In the morning we met Salime and her husband, Enrique, and infant, Leo. Slaime and Enrique are part of an artist collective, doing a lot of printmaking, and focusing on the spiritual aspects of male and female. He teaches art at the university, and she teaches dental hygiene there; like most artists, they need thier day jobs to fund their art-making.
Salime is the artist who made the praying mantis print that graces our living room in Tieton. It was the lead for the first printmaking show in Tieton. Sandra had gotten in touch with her with her usual diligence and persistence, contacting three different people to track her down. We had a very nice conversation with them over coffee and desserts. They gave us their 2012 calendar, and it was good for Sandra to talk about art.
We studied Spanish in the afternoon and then went out. Clearly, this was going to be a big party night for the town. There were vendors setting up everywhere, and the strollers were out in force early. We got down to the zocalo around 6:30. It was already jammed with people standing in line waiting to see the radishes. Now, these aren’t your everyday radishes, some growing very large. The artists set up tableaux, some, but not all, having to do with a nativity scene, or scenes of Oaxaca or regional traditions. In addition to the radishes, there are also exhibits using calendula blossoms, and (our favorite) leaves of the totomoxtle (the wild plant from which the many corn varieties come). The exhibition tables are set up 3/4 around the square, with double ramps to accommodate the viewers.
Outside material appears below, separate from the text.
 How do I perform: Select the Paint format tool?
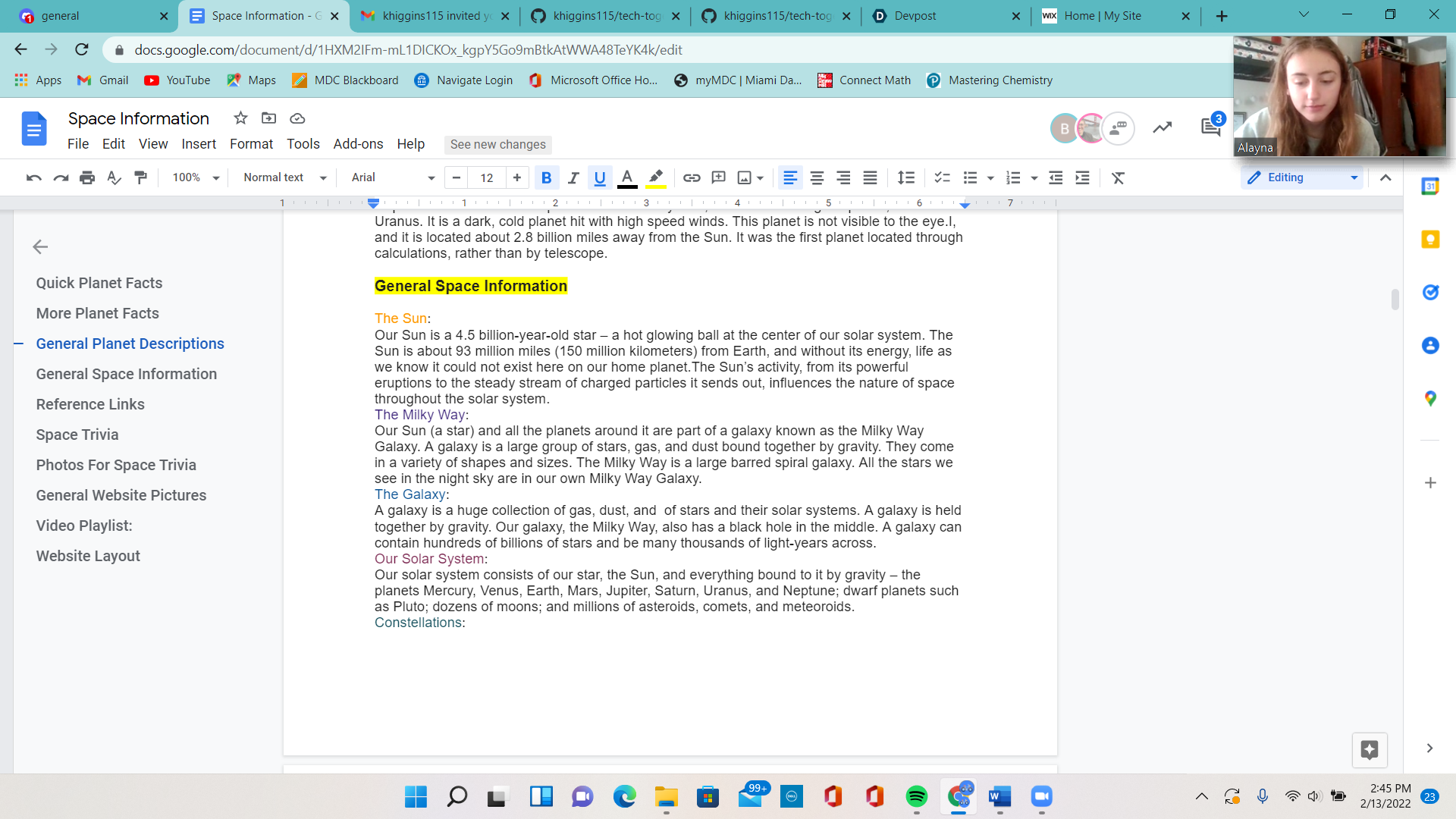tap(140, 177)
But before you can see these, you have to stand in line. And what a line…the equivalent of 7 city blocks when we got there, snaking back and forth on 3 streets, shepherded (if that’s the correct word) by city and federal police. We spoke briefly with a young journalist who was covering the evening for a local paper. She had a lot of good energy, is learning French as her 3rd language, and was very congenial.
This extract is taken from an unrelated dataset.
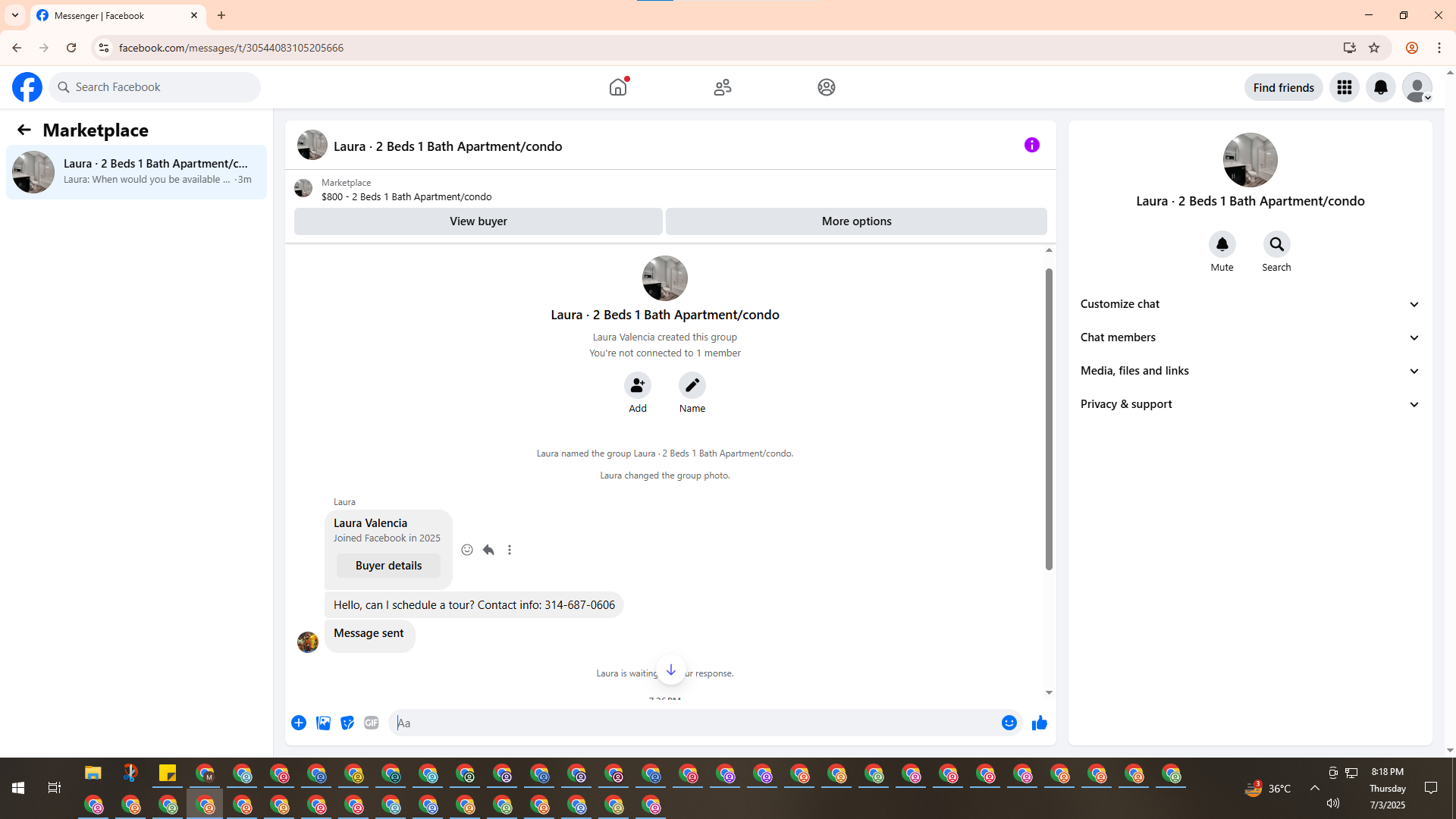Click the More options button
Screen dimensions: 1456x819
[856, 221]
While inching through this line, at no point did Sandra or I feel the slightest edginess from anyone in the crowd. There were many families there, very old folks and very young, and people were in a good mood. It wasn’t raucous, no one was drinking and virtually no one was smoking, either. It was a great opportunity for people watching. Some amazing and beautiful faces, smiles, gazes. Sandra and I have both noticed how people seem to look at each other here more than in the states. It’s not to say that people are unguarded, just that there seems to be more directness to many of the gazes.
We finally made it to the exhibit, hurrying through a police cordon the final steps. There was a lot to see. Some were more spectacular than others, some had terrific attention to detail. and most seemed to be the result of a lot of work. Fireworks on the square next to exhibit went off while we were halfway through. They were really close, and would never have made it through US safety laws. The Mexican (boys) sure love their fireworks, and this week at night has been filled with them, some so big they set off store and car alarms.
We made our way to the end and then headed back for a snack. We saw the drummers from the previous night, and it turns out they’re from Oaxaca itself. The next morning, all the exhibits were gone.